Cybersecurity regulation in Bhutan (2026)

The Information, Communications and Media Act 2018 is Bhutan's main digital law. It criminalises unauthorised access to Critical Information Infrastructure, unlawful data disclosure, payment-system interference, unsolicited email, and related offences, and empowers BICMA to regulate ISPs, telecom operators, and online content providers.

Organisations that discover a personal-data or security breach must notify the Bhutan InfoComm and Media Authority (BICMA) within 72 hours, disclosing the breach's nature, categories of data affected, likely consequences, and remedial measures taken.

Sections 463–472 of Bhutan's Penal Code criminalise cyber trespass, cyber fraud, identity theft, data theft, cyber extortion, dissemination of illegal content, cyberbullying, and online defamation, providing a supplementary criminal-law layer to the ICMA.

Launched 25 October 2024 at the National Cybersecurity Conference, this is Bhutan's first national cybersecurity strategy. Its four pillars are: (1) institutional framework, (2) legislative framework enhancement, (3) critical information infrastructure protection, and (4) incident management. It acknowledges that dedicated cybersecurity legislation is absent and must be developed.

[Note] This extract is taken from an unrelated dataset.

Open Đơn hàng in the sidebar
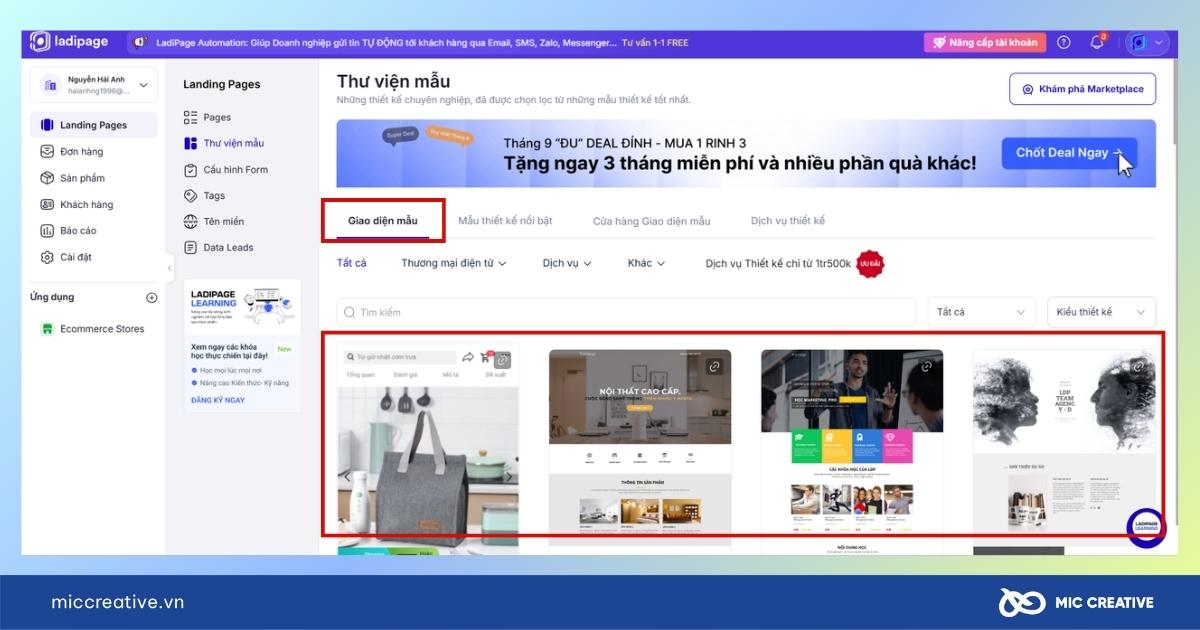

The Bhutan Computer Incident Response Team (BtCIRT), operating under GovTech, is the national CERT. It monitors government networks, data centres, and national critical ICT infrastructure, coordinates incident response, and handled 204 cybersecurity incidents in 2024 alone.

GovTech has publicly announced a review of the ICMA to bolster cybersecurity obligations. The NCS 2024–2029 identifies specific legislative gaps — including absence of a standalone cybersecurity act and limited enforcement capacity — and commits to remedying them within the strategy period. Bhutan is not a signatory to the Budapest Convention on Cybercrime.